店と思しき建物の前に着き、中を覗くと数人が供花を作る作業をしていたので「すみません。百合が欲しいのですが。」と言って、店に入った。店員が作業を止め、「はい。いくつか種類がございますよ。」とカサブランカとテッポウユリを見せてくれた。せっかくと思い「テッポウユリ2本お願いします。」と言うと、店員は「お供え用にしますか?」と訊いてきたので、「はい。お墓に持っていくので。」と答えた。

テッポウユリを慣れた手つきで供花にしていた店員は「百合がお好きな方だったんですか?」と聞いてきた。墓の主の趣向は何も知らなかったので「私、クリスチャンなので。」としか答えられなかった。

供花になったテッポウユリを持って、外に出ると雨が降っていた。花屋に雨宿りできるスペースがないのにと予報が外れたことにいら立っていたが、しょうがないと諦め自転車に乗った。
雨で視界が悪いなか、雨宿りの場所を探していると東屋を見つけた。助かったと思い、屋根の下に入る。備えつけのベンチに供花を置き、いつも持ち歩いているタオルでバッグを拭きつつ外を眺めると止みそうにない降り方になっていた。しばらく本でも読もうとバックを漁っていると『TRICK「朝鮮人虐殺」をなかったことにしたい人たち』が出てきた。ちょうどいいと思い、ページを開く。

 

「朝鮮人虐殺が『あった』と言い切ってしまって大丈夫か」

著者の友人である全国紙の記者が朝鮮人虐殺の企画を出した際、校閲担当者が言ったという言葉に思わずのけぞったが、私の書いた記事がネット上で「祖国に帰れ」とコメントされているのを思い起こし、そう書き込む人たちの「抗議」を怖れたのかもしれないと想像した。大手メディアですら忖度せざるを得ない状況に残念な気持ちになりながら、ページを進めていくうちにあることを思い出した。

 

季節外れのぐずついた天気の日だった。歴史オタクの小学生だった私はその日の社会科の授業に飽きていた。戦国時代にしか興味がなく、担任が語る関東大震災の話を面白いと思わなかったからだ。周りのクラスメイトたちを見ても、中学受験をする子は「内職」をしていたし、やんちゃな子は隣の友人とじゃれあっていて、だらけた雰囲気が漂っていた。その空気を感じたのか、板書をしていた担任は生徒の側を突然、向き、「皆さんはこの時、朝鮮の人たちが殺されたことを知っていますか?近所でも犠牲になった人が居て、隣街にお墓もあるそうです。」と80年近く前に起きた事件について語りはじめた。
真剣な口調にだらけた雰囲気は吹き飛び、ゾクッとする、言いようのない空気が漂った。この授業が忘れられず、成人してから虐殺事件について調べているようになった。

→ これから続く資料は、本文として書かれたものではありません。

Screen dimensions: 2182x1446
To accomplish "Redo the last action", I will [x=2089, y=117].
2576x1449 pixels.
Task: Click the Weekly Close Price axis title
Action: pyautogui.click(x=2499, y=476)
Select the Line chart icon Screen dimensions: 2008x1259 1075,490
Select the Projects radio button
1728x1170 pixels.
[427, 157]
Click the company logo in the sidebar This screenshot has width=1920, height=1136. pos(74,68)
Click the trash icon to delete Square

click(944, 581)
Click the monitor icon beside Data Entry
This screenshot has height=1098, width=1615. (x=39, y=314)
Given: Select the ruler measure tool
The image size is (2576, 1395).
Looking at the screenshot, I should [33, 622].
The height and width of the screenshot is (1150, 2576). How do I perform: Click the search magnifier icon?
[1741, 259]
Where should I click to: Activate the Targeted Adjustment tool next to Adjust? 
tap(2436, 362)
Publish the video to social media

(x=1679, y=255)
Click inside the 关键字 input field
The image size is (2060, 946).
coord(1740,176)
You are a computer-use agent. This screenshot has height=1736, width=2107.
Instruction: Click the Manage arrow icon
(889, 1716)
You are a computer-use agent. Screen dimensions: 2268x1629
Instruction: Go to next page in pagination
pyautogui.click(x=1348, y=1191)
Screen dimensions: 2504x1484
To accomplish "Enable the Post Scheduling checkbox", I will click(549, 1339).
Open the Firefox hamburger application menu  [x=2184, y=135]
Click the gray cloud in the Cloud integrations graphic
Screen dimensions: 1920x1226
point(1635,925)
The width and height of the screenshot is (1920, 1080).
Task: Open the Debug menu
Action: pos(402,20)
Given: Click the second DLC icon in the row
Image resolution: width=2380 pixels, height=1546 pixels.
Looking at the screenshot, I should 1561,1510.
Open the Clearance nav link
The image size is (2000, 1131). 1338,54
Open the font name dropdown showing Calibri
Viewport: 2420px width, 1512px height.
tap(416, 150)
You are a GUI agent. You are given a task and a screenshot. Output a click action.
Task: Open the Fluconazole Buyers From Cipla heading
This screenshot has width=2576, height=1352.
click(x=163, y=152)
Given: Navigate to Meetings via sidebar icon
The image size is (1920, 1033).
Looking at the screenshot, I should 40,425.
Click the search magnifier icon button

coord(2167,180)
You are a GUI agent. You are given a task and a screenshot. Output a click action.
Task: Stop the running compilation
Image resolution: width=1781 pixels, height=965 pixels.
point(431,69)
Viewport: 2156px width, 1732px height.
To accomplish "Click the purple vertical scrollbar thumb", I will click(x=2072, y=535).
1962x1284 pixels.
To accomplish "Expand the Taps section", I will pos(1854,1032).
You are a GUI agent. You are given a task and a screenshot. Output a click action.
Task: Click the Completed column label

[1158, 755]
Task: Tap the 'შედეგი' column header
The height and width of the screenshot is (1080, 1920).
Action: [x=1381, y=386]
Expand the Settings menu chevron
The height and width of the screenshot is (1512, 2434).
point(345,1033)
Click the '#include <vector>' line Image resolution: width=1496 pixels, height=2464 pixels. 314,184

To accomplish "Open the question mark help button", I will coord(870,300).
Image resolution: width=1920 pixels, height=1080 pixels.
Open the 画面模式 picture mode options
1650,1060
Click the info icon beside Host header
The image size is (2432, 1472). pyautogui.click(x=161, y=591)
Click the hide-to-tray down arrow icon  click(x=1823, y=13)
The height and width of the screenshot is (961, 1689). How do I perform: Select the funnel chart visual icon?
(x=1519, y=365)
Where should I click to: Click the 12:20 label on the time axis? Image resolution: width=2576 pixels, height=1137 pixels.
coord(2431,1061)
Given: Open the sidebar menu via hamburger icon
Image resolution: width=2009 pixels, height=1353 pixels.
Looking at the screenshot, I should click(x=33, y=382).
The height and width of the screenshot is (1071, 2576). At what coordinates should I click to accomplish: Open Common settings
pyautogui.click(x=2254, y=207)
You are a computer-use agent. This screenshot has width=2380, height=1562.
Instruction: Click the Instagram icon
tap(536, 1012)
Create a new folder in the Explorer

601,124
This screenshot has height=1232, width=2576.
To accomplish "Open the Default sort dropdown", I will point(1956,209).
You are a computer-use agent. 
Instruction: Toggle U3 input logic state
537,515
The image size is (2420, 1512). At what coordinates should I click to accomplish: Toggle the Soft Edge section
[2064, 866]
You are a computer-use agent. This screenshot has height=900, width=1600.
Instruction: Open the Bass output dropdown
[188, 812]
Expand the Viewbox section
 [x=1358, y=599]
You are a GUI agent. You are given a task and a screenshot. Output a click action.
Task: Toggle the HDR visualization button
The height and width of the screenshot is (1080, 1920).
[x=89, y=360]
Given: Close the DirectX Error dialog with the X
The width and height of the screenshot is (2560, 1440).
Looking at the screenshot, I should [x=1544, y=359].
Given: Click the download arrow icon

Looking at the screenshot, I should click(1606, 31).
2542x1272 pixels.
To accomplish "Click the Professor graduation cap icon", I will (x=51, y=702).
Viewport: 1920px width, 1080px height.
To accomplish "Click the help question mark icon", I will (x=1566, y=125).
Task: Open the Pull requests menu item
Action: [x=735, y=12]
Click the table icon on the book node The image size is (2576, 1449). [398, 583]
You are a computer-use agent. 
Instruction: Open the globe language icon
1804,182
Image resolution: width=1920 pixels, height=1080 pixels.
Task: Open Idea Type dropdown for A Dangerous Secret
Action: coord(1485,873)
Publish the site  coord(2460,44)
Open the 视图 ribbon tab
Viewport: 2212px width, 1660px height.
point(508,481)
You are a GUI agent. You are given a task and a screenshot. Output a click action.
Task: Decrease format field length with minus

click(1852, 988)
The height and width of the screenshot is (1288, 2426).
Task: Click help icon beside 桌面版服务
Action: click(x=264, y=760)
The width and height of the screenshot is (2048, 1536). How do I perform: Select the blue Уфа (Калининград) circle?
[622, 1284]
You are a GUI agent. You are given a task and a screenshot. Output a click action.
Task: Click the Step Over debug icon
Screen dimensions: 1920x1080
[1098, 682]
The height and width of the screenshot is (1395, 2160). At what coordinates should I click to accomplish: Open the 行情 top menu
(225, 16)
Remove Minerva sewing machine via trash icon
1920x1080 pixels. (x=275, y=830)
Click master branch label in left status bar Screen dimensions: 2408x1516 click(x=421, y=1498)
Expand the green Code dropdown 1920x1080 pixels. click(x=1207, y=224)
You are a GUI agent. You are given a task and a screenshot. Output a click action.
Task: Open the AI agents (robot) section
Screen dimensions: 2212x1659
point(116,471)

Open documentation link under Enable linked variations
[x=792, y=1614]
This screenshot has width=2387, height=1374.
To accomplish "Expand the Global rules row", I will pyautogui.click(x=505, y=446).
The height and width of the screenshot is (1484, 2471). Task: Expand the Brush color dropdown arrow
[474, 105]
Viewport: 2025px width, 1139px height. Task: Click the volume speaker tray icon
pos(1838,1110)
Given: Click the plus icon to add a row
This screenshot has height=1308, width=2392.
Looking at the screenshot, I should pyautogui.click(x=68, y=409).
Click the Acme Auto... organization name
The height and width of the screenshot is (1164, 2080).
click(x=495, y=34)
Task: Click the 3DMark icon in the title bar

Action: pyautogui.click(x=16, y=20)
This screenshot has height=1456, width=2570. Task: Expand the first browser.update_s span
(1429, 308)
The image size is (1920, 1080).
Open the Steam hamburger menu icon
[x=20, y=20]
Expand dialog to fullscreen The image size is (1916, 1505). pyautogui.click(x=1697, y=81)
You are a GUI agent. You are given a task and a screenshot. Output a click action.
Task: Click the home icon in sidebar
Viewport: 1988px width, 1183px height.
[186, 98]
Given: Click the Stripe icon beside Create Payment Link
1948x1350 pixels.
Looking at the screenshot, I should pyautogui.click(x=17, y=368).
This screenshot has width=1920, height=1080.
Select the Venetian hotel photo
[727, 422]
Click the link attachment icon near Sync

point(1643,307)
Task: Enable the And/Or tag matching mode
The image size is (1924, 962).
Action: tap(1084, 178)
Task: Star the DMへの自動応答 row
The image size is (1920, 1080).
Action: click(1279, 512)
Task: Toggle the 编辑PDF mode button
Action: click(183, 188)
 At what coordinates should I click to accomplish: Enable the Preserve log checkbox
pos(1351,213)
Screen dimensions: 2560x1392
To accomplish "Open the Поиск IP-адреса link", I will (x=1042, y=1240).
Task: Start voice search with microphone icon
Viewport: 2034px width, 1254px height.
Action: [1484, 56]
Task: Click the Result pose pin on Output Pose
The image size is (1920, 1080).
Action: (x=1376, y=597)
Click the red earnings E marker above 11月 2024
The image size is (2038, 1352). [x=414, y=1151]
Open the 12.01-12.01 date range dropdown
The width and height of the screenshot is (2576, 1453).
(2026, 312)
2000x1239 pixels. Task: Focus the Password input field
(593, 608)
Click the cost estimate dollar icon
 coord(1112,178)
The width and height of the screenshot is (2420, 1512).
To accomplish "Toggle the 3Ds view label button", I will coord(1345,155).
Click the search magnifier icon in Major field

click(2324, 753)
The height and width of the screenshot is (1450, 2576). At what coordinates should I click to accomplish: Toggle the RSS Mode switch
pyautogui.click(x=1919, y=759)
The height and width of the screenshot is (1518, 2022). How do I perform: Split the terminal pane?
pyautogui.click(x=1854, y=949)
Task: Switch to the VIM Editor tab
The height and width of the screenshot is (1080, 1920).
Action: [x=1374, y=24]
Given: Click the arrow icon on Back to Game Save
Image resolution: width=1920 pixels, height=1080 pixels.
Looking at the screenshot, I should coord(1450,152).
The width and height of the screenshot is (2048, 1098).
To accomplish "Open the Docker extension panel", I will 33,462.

あるとき、担任が言っていた「隣街のお墓」を探訪したという記事を偶然、ネットで見つけた。とりあえず、行ってみようと地図アプリを頼りにペダルをこぐと林に囲まれた寺の墓苑に辿り着いた。自転車を降り、墓を探していると「姜大興」と刻まれた古い墓石を見つけ、ゾクッとした空気を感じた。この感覚は以前にも味わったことがあると思い、記憶を遡って思い出したのは、教室で体験したあの空気だった。

「もし政治家が朝鮮人虐殺否定論を唱えて虐殺犠牲者の追悼や展示、教育などを止めよと叫び始めたら。それを諫めるために本書を活用してほしい」

あとがきに書かれたことばを読み、あのゾクッとした感覚は事実を伝えられたからのものであり、それは力ある人の一存でいつでも消えてしまう繊細なものだと思った。

 

本を閉じ、外を眺めると雨が止んでいた。今のうちにとバッグを背負い、供花を持って自転車に飛び乗って、目的地に向かって、ペダルをこぐ。
迷うことなく、林に囲まれた寺の墓苑に着いて、自転車から降り、姜大興と刻まれた墓石の前に立つ。

「ご無沙汰しております。」とクリスチャンであるにもかかわらず雨に濡れた墓に向かって挨拶し、テッポウユリを供えたが、なにか物寂しい。どうしたものかと考えていると、身内の納骨式である歌を流したという友人の話を思い出し、その歌を流すことにした。

 

私のお墓の前で泣かないでください。
そこに私は居ません。
眠ってなんかいません。

 

林に囲まれた墓苑に響く野太いテノールの声は墓の主がそう語っているように感じた。